Jay invites my father in and enters the living room with a somber look.

“How have you two been getting along?” Dad asks Jay. “She hasn't been giving you too much trouble, has she? I know she can be a handful.”

“She's definitely a handful,” Jay agrees.

I smile at my father and then look at Jay, but he won't meet my eyes. My smile falters.

My dad, oblivious to the tension between Jay and me, opens his arms for a hug. I step into his embrace, feeling like a shitty daughter for thinking my dad came at a bad time. I should be glad he’s out of jail. I am glad he's out of jail.

I’m ashamed of how little I thought about him when he was locked up. I was so wrapped up in Jay, but in my defense, my dad and I haven’t been close since Mom died. He tries to be a good father, but he’s never been there for me the way Jay has.

And now I'm worried my dad showing up will change things between Jay and me, especially with the way Jay is acting right now.

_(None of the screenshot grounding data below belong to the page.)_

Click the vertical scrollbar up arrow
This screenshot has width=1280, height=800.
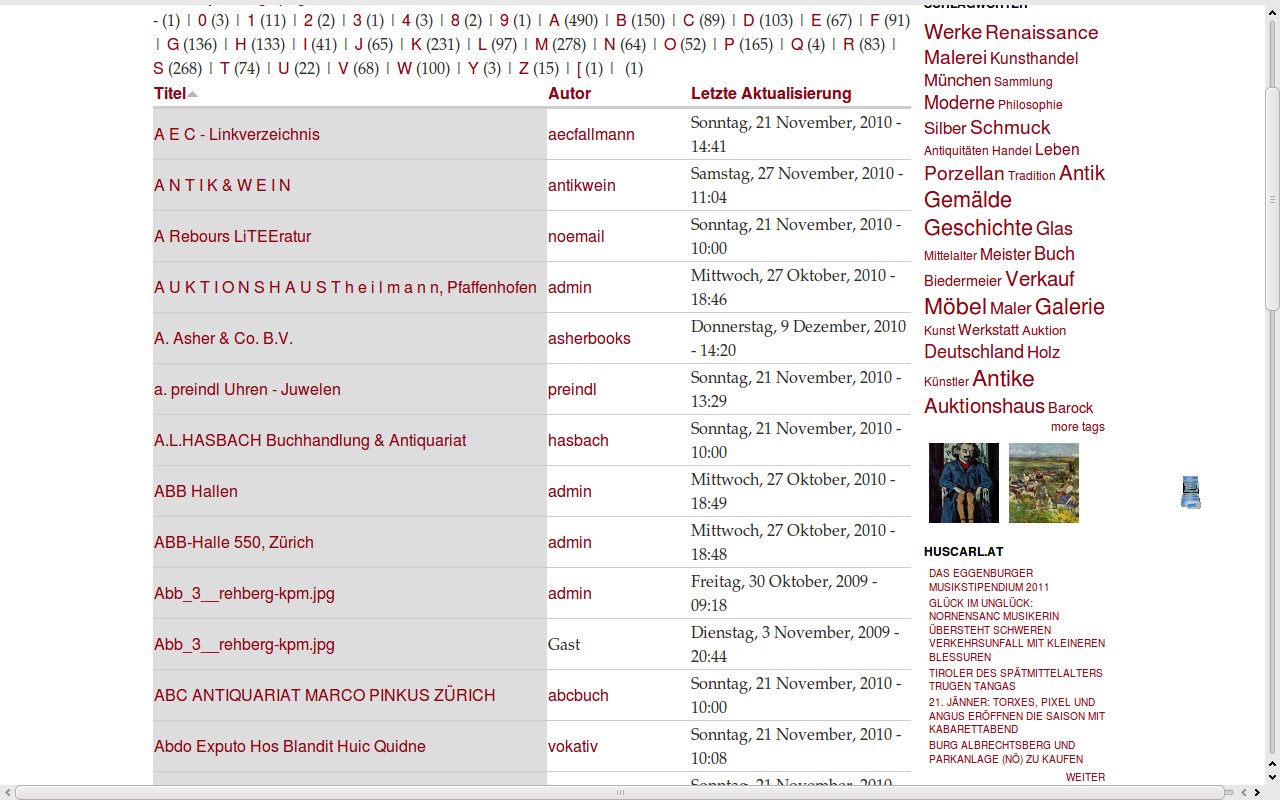[x=1272, y=8]
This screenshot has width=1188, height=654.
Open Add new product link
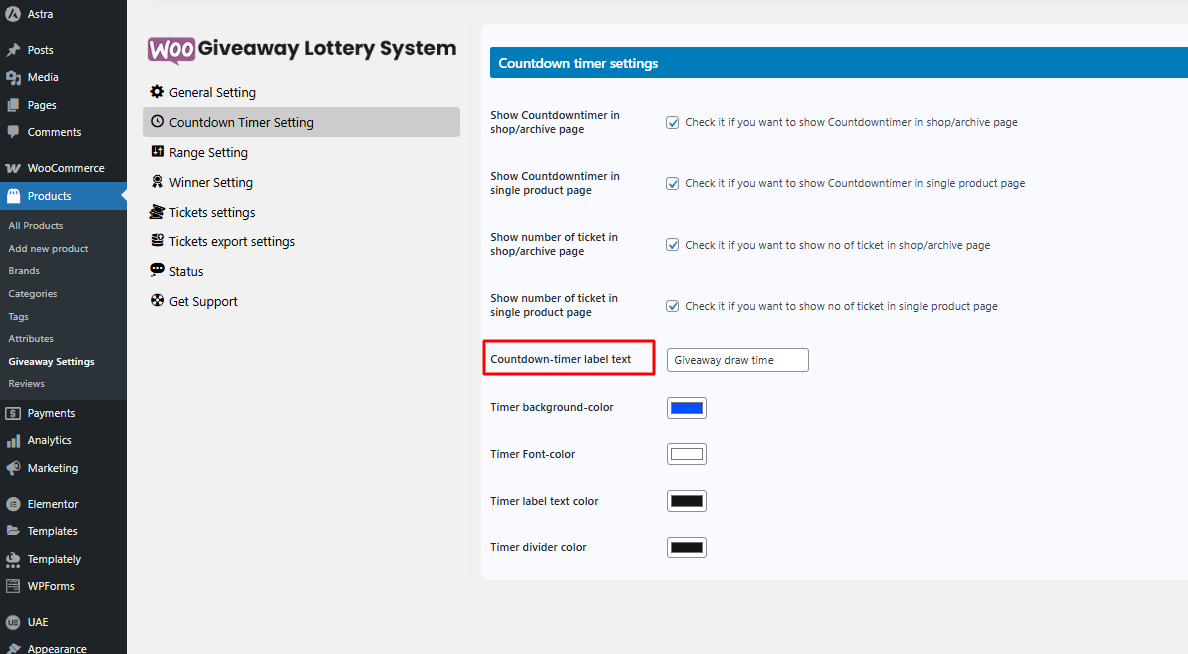tap(48, 249)
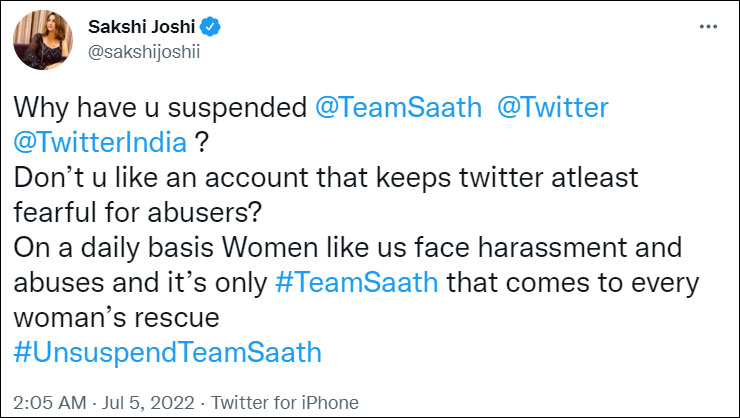Screen dimensions: 740x418
Task: Open the #UnsuspendTeamSaath hashtag
Action: coord(166,351)
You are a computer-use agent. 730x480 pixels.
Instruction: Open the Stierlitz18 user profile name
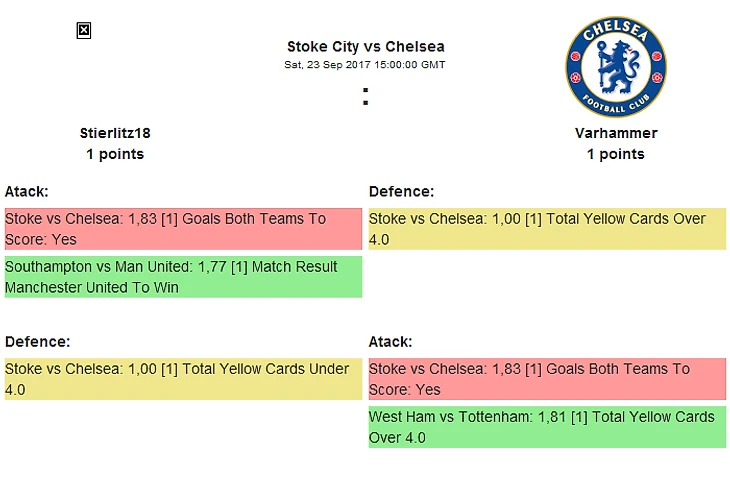pos(115,133)
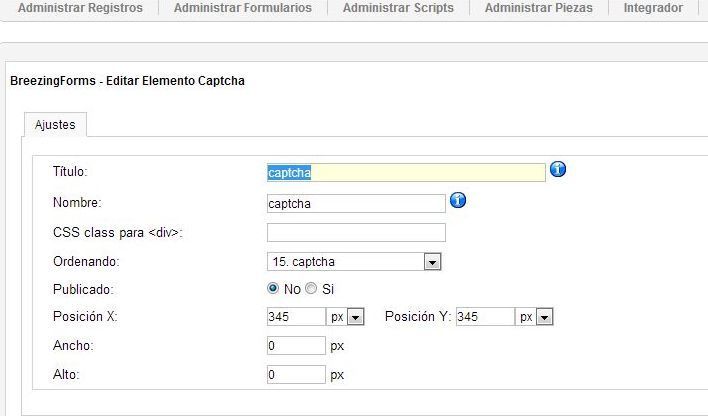Open the Administrar Formularios menu
Screen dimensions: 708x416
[243, 8]
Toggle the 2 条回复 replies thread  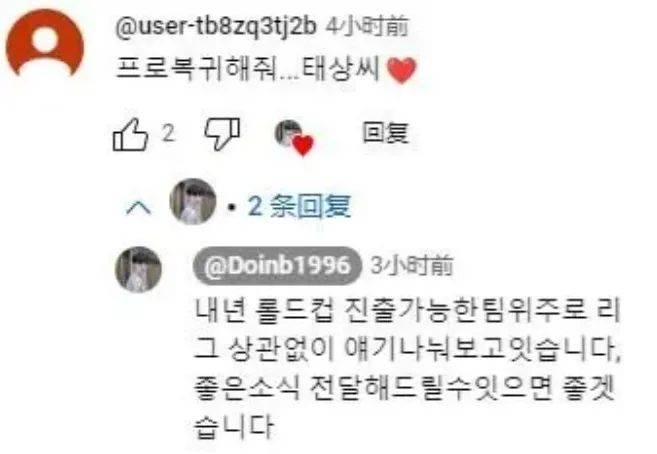299,206
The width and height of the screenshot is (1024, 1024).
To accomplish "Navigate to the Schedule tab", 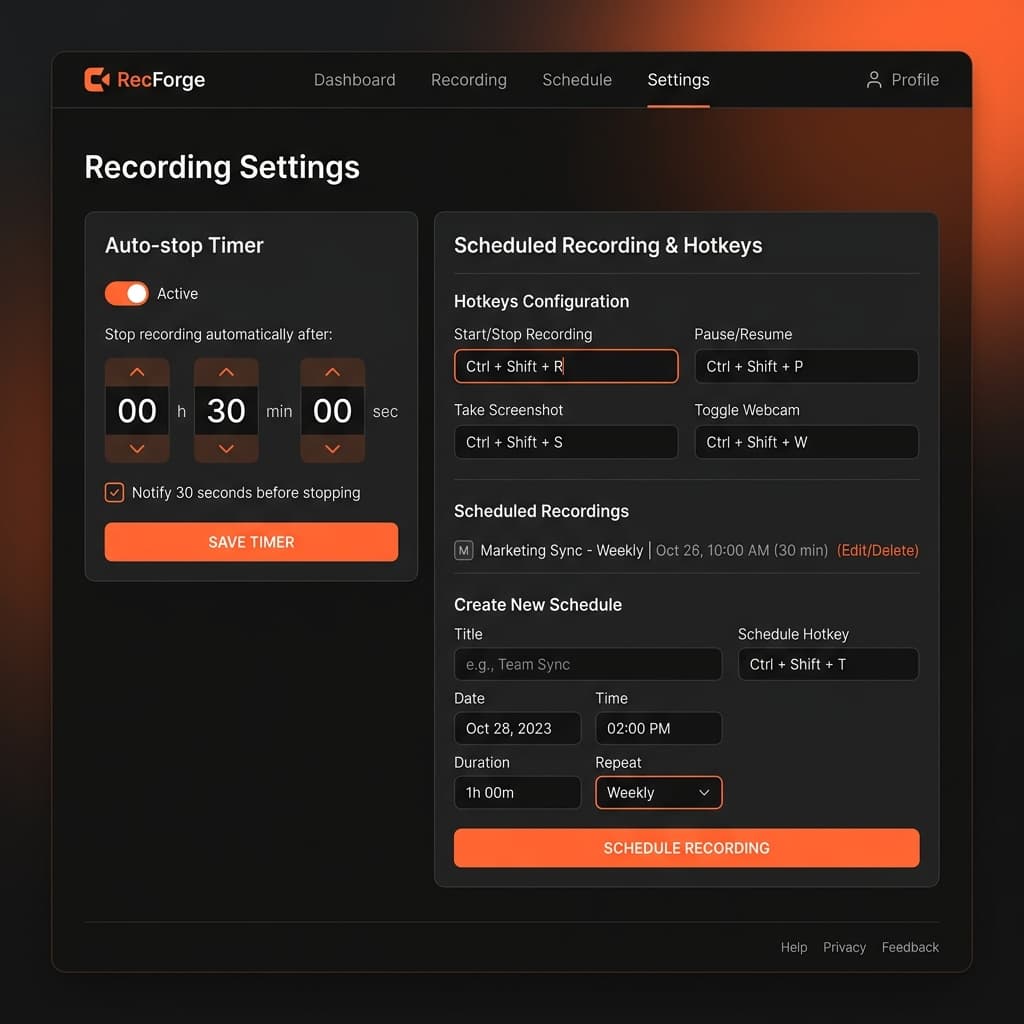I will click(x=577, y=80).
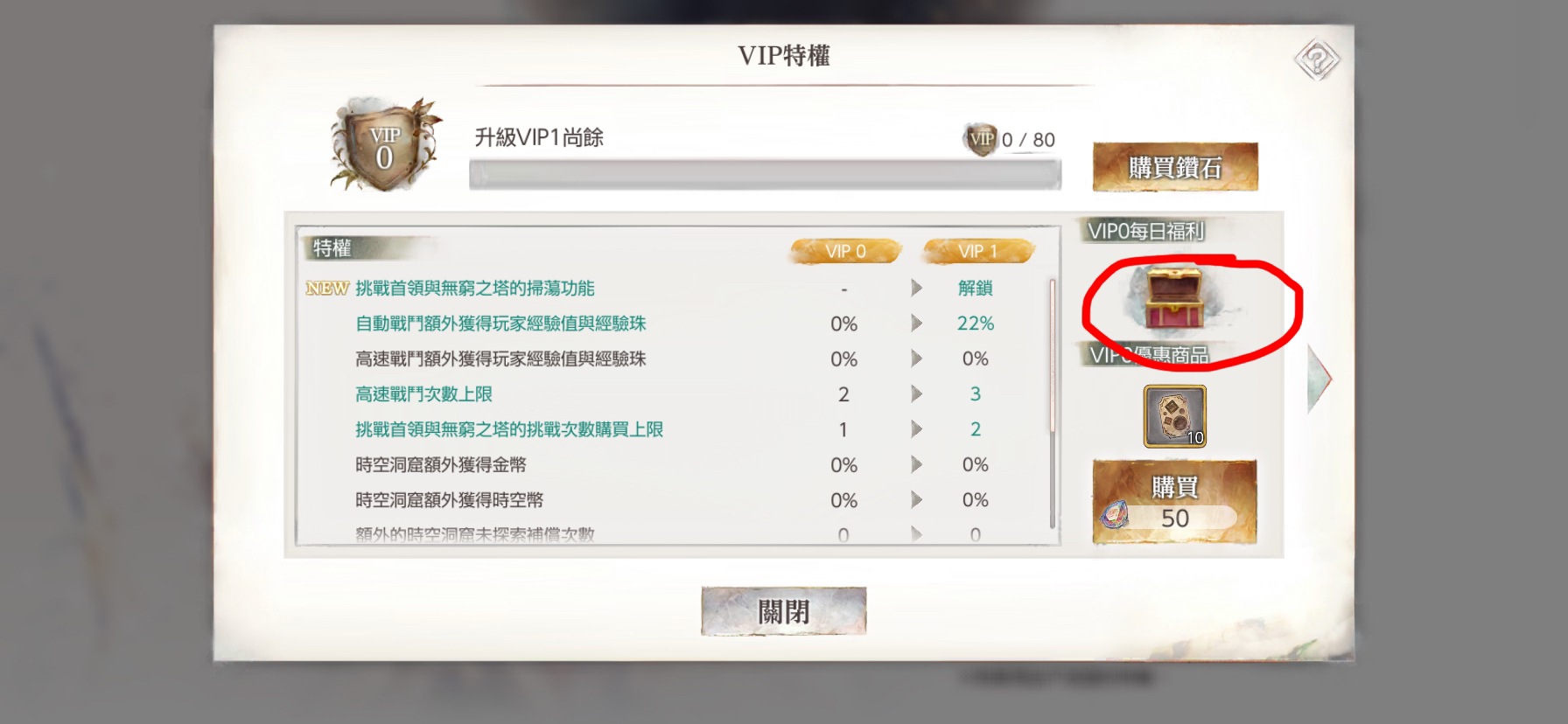
Task: Go to next VIP level with right arrow
Action: pos(1319,378)
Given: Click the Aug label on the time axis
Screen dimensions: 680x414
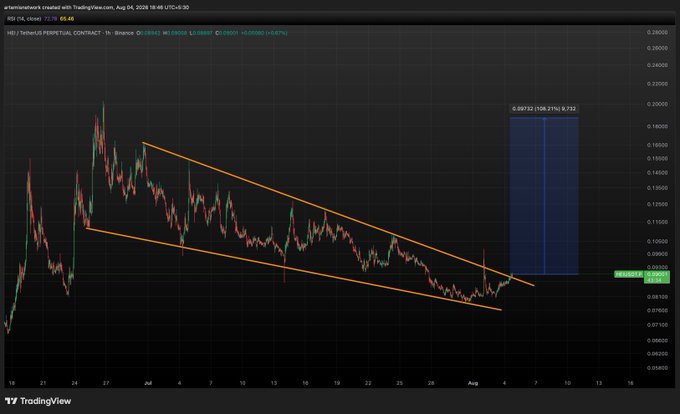Looking at the screenshot, I should coord(473,383).
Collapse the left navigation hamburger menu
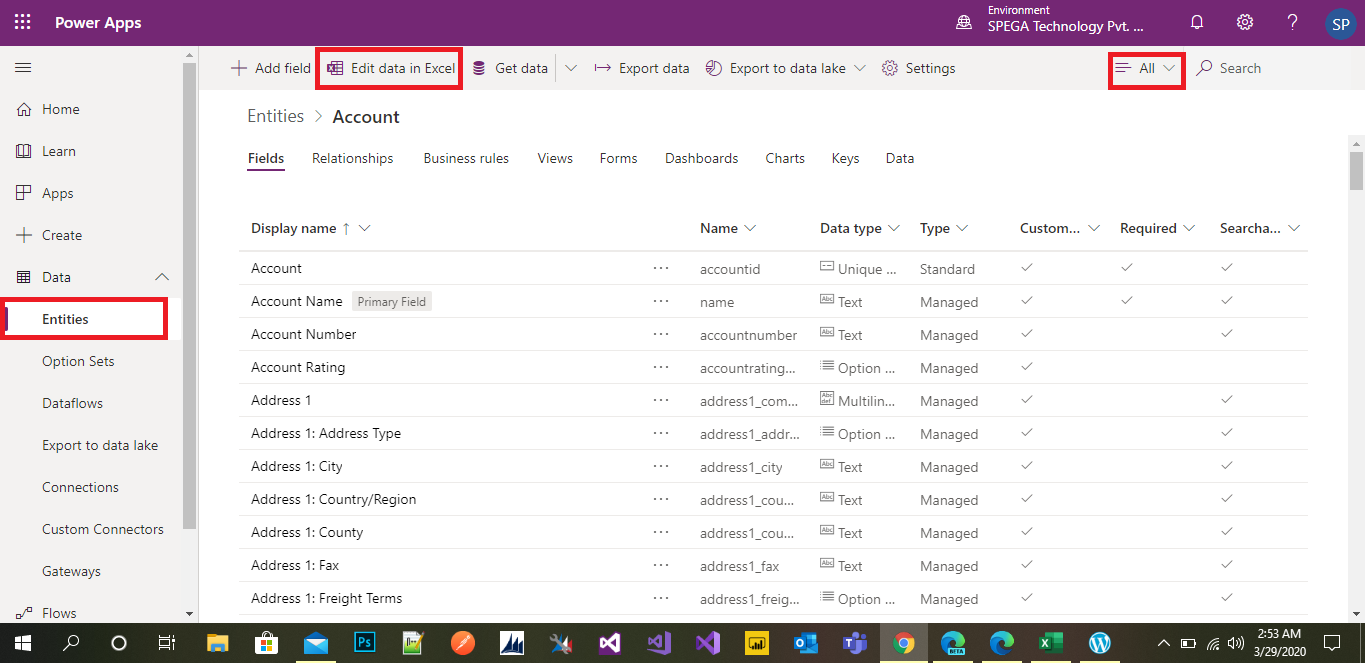 click(x=23, y=68)
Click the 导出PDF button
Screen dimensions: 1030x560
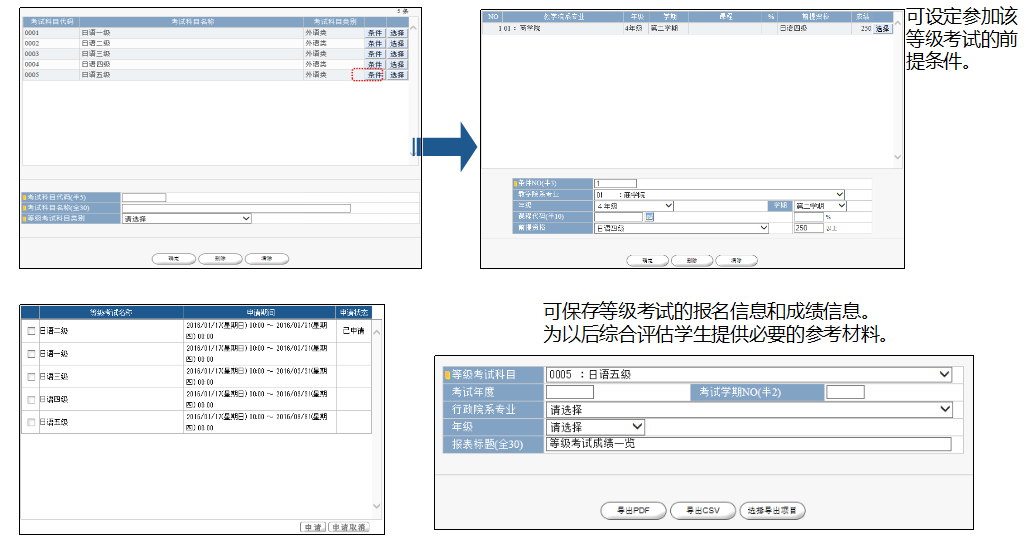[x=633, y=511]
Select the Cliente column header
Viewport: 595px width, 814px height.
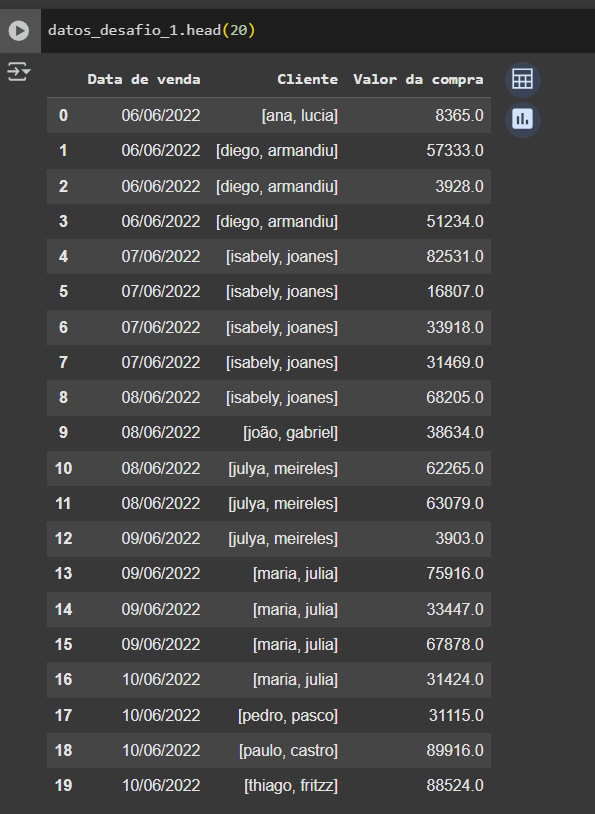click(307, 79)
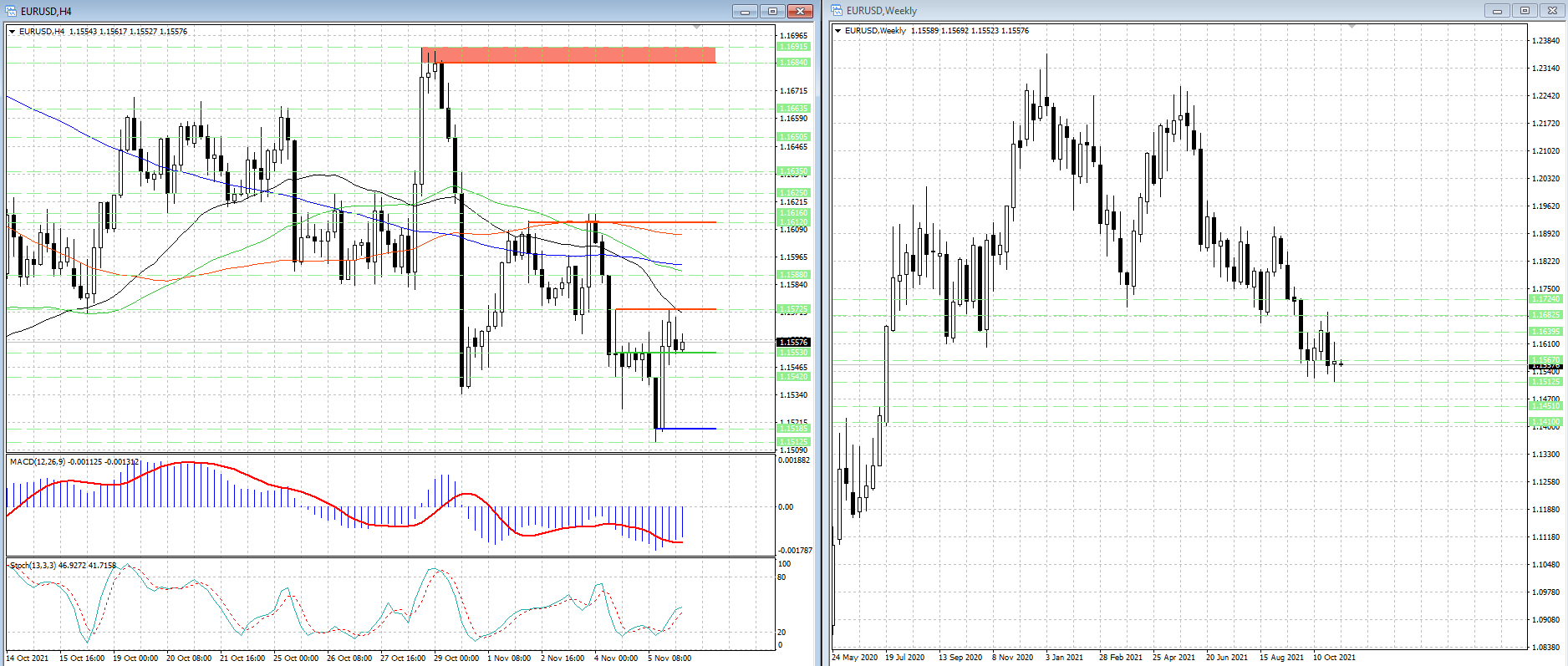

“So, man, I know I've already put you out enough having you watch my daughter while I was locked up, but do you think I could crash here for a day or two until I get Layla and me a new place?”

I blink, and my eyes snap to my father. Of course, he assumes I want to live with him now he's out. I bite my lip and look at Jay, who's studiously avoiding my gaze.

“Of course.” Jay’s voice is flat when he agrees.

My heart drops. Is he not going to fight for us? Is it all over now that my dad is out? Does Jay not plan on telling my dad about us? I'm eighteen, so legally, I can be with whoever I want. I know Jay wants me. I saw how happy he was when it was the two of us in our little bubble, but now he’s breaking my heart.

He knows it, too, because he can't even bear to look at me.